— Begin —

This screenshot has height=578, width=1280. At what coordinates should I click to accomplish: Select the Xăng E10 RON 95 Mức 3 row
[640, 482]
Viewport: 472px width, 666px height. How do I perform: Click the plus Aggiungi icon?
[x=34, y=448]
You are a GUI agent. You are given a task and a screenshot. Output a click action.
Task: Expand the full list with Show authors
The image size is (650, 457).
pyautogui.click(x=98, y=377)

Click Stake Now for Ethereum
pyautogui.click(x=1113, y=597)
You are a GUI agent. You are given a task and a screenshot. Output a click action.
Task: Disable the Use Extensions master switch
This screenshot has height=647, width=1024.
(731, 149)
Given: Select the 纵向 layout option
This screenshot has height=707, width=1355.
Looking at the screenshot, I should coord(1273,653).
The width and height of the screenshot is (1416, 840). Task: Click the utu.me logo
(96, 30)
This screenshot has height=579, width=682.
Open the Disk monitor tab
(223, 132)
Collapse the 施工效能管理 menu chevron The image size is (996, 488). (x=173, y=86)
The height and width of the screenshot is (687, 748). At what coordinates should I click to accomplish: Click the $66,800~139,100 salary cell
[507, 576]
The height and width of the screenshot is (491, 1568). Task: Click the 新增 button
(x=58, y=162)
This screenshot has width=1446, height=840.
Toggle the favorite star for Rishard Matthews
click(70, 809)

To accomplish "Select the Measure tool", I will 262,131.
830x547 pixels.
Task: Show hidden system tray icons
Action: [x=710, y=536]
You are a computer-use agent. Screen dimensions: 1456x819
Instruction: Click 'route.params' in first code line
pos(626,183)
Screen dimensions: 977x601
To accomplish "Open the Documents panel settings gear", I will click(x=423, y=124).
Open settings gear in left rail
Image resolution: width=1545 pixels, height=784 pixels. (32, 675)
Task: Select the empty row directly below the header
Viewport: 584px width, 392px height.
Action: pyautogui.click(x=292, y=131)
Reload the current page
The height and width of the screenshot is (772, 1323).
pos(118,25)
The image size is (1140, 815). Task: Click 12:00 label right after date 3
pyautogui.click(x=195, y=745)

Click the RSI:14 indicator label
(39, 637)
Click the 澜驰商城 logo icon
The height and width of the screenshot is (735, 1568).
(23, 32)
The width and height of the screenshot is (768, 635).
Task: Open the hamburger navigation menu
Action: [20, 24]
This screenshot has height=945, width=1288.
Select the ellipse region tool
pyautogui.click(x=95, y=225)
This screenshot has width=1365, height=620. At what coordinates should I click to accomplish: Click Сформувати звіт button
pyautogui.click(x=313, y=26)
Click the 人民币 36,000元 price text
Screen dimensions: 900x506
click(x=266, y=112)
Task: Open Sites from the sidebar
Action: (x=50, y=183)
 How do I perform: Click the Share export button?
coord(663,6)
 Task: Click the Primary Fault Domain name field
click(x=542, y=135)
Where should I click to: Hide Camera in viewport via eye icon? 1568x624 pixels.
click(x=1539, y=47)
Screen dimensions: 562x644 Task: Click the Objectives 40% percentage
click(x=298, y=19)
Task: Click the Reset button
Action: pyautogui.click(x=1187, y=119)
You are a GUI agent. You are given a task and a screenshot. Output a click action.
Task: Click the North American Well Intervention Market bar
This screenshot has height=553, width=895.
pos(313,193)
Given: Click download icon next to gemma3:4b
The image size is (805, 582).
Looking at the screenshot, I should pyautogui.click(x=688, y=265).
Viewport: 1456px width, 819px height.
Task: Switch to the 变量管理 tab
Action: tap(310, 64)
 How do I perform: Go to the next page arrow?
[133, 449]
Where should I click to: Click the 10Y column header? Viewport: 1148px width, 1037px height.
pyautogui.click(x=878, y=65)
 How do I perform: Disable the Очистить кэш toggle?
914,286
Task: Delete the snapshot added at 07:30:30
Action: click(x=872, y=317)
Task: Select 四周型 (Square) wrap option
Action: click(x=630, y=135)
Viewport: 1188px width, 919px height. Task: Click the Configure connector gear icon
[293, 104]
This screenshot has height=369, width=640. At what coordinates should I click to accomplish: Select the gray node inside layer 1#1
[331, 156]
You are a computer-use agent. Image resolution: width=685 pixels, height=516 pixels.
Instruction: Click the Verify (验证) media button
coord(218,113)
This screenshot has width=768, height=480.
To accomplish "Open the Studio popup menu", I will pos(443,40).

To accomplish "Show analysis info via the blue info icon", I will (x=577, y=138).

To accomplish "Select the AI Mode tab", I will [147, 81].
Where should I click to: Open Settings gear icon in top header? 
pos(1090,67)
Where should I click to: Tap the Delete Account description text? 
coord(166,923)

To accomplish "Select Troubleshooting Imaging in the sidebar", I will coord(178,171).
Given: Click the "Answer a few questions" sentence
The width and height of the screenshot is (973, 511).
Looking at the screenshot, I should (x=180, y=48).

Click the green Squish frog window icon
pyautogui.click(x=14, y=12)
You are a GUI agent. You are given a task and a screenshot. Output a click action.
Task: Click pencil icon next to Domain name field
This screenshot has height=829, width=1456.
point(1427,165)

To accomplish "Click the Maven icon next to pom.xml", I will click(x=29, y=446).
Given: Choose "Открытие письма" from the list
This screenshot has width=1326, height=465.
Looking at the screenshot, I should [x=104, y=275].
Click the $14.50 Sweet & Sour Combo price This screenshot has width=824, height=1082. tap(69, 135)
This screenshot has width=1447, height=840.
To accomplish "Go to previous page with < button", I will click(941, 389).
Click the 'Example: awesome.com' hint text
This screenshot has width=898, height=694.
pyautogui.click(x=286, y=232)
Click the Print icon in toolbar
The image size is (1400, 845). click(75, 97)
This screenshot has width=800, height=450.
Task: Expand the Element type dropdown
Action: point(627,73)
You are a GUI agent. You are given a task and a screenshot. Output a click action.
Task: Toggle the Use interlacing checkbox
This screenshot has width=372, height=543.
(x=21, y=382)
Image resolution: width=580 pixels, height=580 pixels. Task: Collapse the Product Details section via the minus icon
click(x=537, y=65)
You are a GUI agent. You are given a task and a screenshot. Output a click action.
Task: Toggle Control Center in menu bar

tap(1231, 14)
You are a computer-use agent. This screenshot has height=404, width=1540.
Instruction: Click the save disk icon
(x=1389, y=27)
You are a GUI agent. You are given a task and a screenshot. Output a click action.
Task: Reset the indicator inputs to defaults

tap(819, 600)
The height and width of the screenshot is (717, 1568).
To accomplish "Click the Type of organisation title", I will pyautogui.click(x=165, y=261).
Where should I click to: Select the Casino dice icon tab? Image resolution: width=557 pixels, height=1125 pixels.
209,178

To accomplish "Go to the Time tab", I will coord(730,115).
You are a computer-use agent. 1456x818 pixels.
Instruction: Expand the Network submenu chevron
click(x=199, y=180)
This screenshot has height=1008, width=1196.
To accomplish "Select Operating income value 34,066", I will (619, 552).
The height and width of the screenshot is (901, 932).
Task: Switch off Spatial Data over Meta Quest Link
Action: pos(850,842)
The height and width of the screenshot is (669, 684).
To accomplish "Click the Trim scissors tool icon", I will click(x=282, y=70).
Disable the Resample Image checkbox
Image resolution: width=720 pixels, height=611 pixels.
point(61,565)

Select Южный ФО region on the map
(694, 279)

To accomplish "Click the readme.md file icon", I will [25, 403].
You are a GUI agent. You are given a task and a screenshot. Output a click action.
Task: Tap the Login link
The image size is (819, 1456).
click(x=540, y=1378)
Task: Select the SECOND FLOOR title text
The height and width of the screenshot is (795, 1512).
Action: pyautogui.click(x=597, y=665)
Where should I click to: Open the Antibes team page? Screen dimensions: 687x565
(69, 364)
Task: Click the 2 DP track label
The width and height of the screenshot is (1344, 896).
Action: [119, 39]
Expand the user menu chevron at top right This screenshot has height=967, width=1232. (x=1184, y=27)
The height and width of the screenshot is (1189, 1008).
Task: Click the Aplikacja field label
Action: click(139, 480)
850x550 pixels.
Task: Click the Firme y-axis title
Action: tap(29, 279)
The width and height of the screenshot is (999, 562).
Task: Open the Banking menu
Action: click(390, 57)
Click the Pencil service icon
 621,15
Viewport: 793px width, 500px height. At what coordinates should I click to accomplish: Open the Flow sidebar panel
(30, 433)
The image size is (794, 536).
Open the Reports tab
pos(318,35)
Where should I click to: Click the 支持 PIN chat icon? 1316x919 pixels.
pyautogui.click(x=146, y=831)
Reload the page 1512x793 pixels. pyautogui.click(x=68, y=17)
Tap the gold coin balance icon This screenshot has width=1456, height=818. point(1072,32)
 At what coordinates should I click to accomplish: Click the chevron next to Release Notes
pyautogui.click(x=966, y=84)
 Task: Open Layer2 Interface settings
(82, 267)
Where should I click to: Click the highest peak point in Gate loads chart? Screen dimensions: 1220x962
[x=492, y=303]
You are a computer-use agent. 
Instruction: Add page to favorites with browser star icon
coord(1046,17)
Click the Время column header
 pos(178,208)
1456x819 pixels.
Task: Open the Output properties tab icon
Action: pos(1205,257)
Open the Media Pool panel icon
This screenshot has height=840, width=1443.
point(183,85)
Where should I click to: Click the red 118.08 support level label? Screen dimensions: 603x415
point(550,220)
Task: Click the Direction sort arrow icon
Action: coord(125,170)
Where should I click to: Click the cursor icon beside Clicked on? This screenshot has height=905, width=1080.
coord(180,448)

— End —

*Short task:* Reproduce the entries beginning with the line containing "You are a computer-use agent. Screen" and continuing through the line containing "Action: pyautogui.click(x=292, y=131)", both included, with the requests unchanged. Scale every number in the answers, including coordinates and any dimensions they state, by 2.3 and round to whole numbers, with halves rounded up.

*The solution:*
You are a computer-use agent. Screen dimensions: 1456x819
Instruction: Click 'route.params' in first code line
pos(1440,421)
Screen dimensions: 977x601
To accomplish "Open the Documents panel settings gear", I will click(x=973, y=285).
Open settings gear in left rail
Image resolution: width=3554 pixels, height=1803 pixels. (74, 1553)
Task: Select the empty row directly below the header
Viewport: 584px width, 392px height.
Action: pyautogui.click(x=672, y=301)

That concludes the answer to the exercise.